By William Wolf

A DOLL'S HOUSE, PART 2  Send This Review to a Friend

Normally efforts to extend a classic with an imagined follow-up stir my skepticism, but it quickly becomes evident that “A Doll’s House, Part 2,” the musing of playwright Lucas Hnath, is refreshingly creative. What happened to Nora after she left her husband and children at the end of Ibsen’s famous 1879 play? Smith conceives of her return 15 years later, and what occurs is packed with energy and crackling dialogue.

The playwright with his language and Sam Gold with his direction do not attempt to re-create the sounds of Ibsen. The dialogue is very much in contemporary vernacular, including used of the F word, and that is a wise choice, avoiding making the play seem like faux Ibsen. A further plus is a superb cast and clever plotting.

Laurie Metcalf presents a tightly wound Nora, who since leaving her husband Torvald and her children has become a noted woman writer under a pseudonym with a particular reputation for a novel that frowns upon the accepted role of women, and accordingly this has stirred hostility.

Nora has a legal problem. She has not revealed that she is married, which would give her husband power over her earnings, and she has broken the law. She is threatened with being exposed and sent to prison unless she renounces her books and ahead-of-her-time beliefs about marriages being restrictive. She must now get her husband to divorce her to resolve the legal matter. Metcalf is superb in etching the portrait of an upset Nora at this stage of her life.

Before she meets Torvald, she encounters the long-time family housekeeper Anne Marie, played by Jayne Houdyshell in one of her best performances. Anne Marie, who has lovingly raised Nora’s children, has been loyal to Torvald at the expense of pursuing her own life and desires. She had initiated Nora’s return, but now sees it as nothing but trouble, and she is blunt in saying so. This is no typical housekeeper role. Houdyshell becomes a major player and has some of the play’s saltiest lines.

We soon meet Torvald, played in stately fashion by the excellent Chris Cooper, who at first displays his lingering bitterness toward Nora as well as regrets. He has allowed people to assume Nora was dead, is angered by her divorce request, asks her to leave and then storms off. Will he have a change of heart? Ultimately there is a moment of tenderness between them.

One of the best sequences is the meeting between Nora and her grown daughter Emmy, played to perfection by Condola Rashad. Emmy immediately sees through her mother’s desire for her to help persuade Torvald on the divorce issue as a selfish one. She resents being used by her mother, instead of her mother showing compassion and excitement at meeting her daughter whom she has not seen since Emmy’s childhood. The dialogue is blistering as Emmy reveals herself to be resentful as well as one who could use motherly love.

The author springs a surprise as to how this all works out.
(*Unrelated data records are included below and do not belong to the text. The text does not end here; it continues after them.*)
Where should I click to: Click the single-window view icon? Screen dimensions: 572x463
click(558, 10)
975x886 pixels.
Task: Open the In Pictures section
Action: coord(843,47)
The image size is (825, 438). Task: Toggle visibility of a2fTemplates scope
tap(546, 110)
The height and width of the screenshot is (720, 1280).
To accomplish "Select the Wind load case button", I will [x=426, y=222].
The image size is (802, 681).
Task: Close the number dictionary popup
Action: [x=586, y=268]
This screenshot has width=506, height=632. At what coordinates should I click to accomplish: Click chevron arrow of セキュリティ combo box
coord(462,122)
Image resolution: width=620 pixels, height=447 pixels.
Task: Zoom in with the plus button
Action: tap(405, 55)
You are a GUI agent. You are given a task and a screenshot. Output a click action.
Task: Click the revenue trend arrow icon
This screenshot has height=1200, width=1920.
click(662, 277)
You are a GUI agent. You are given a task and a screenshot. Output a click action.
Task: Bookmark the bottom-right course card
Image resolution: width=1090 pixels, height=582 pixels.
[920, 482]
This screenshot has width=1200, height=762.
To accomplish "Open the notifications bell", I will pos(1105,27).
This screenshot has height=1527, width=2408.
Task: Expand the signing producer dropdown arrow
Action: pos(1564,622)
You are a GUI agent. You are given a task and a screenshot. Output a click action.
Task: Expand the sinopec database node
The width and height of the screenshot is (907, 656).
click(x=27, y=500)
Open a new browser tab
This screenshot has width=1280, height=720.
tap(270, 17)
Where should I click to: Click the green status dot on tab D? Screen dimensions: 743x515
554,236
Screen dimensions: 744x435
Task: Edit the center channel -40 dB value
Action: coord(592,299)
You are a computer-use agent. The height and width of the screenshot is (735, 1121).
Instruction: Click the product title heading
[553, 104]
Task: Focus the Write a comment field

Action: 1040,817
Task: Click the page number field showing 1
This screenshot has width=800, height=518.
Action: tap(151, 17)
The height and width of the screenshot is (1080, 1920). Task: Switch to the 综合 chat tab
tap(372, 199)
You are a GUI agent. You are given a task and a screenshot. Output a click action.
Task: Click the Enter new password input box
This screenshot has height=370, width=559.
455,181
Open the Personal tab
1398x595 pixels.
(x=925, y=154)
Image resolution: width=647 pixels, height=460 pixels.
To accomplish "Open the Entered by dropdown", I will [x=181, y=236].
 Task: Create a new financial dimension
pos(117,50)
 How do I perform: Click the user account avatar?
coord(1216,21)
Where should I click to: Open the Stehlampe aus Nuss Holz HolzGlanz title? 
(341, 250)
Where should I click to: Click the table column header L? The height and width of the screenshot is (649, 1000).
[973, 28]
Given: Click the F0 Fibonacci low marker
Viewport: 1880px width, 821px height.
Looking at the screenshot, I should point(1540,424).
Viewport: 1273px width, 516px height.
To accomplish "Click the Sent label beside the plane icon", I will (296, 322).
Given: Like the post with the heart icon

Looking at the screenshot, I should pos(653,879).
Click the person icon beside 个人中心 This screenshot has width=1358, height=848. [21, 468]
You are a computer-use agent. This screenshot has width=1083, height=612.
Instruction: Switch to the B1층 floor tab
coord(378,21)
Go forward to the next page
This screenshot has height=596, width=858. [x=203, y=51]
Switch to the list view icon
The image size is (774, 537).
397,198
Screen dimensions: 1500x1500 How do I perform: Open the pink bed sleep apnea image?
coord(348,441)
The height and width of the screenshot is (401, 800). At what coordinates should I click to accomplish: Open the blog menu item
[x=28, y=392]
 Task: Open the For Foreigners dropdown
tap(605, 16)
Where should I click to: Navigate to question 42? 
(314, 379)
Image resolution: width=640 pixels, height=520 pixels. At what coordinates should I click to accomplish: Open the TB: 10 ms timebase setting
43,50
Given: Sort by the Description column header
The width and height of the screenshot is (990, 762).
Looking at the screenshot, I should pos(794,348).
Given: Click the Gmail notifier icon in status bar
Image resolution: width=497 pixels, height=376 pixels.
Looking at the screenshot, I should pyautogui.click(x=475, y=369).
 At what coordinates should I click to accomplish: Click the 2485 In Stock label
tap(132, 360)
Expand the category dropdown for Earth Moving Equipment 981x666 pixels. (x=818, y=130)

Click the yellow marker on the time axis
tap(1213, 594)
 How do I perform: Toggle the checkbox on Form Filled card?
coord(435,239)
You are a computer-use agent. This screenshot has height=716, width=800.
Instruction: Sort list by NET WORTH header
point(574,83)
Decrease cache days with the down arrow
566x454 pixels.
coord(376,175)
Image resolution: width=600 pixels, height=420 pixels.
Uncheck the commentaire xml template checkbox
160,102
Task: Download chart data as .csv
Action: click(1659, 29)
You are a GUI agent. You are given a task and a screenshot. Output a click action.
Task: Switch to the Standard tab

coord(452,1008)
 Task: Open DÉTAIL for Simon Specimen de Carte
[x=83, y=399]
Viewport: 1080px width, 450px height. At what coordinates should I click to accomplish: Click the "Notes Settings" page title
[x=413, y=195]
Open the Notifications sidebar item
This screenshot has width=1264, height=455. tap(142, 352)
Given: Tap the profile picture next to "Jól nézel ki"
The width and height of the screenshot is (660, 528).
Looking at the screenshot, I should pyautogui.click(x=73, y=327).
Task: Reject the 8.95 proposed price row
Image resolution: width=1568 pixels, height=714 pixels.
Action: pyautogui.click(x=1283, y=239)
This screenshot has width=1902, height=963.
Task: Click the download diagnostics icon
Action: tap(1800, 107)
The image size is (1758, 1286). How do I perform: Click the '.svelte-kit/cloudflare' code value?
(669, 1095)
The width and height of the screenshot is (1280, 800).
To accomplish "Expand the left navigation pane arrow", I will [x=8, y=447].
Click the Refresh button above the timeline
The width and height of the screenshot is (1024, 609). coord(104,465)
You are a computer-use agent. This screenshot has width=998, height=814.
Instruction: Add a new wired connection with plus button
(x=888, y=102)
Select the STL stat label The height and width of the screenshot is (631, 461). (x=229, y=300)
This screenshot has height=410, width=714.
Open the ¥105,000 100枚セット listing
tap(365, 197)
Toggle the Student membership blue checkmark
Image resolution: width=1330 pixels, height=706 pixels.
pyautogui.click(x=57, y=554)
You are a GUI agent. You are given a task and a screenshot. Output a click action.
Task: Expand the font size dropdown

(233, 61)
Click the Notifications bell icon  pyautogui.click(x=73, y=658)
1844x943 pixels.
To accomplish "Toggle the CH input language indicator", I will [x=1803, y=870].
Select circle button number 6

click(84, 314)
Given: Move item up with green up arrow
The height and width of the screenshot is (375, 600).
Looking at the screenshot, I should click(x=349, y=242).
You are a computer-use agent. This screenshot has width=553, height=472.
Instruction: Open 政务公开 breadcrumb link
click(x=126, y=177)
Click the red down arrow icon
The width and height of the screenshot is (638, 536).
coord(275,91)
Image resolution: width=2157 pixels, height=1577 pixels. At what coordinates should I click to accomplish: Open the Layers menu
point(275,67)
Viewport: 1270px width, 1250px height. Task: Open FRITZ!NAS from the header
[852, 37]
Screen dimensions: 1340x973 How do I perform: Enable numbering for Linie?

But the play leaves me with uneasy questions about the take on Nora and her burst toward liberation from an unhappy, confining marriage in the original. It would seem that her break led to character problems as well as success, and that in the final analysis Nora would seem to have become a very self-absorbed person, not an ideal model of character advancement apart from her literary gain. On the other hand the play hands her a gesture that is a boon to the astonished Torvald, indicating a level of consideration and responsibility in her after all. Her trajectory is interesting to ponder, which makes the play all the more fascinating. At the Golden Theatre, 252 West 45th Street. Phone: 212-239-6200. Reviewed May 6, 2017.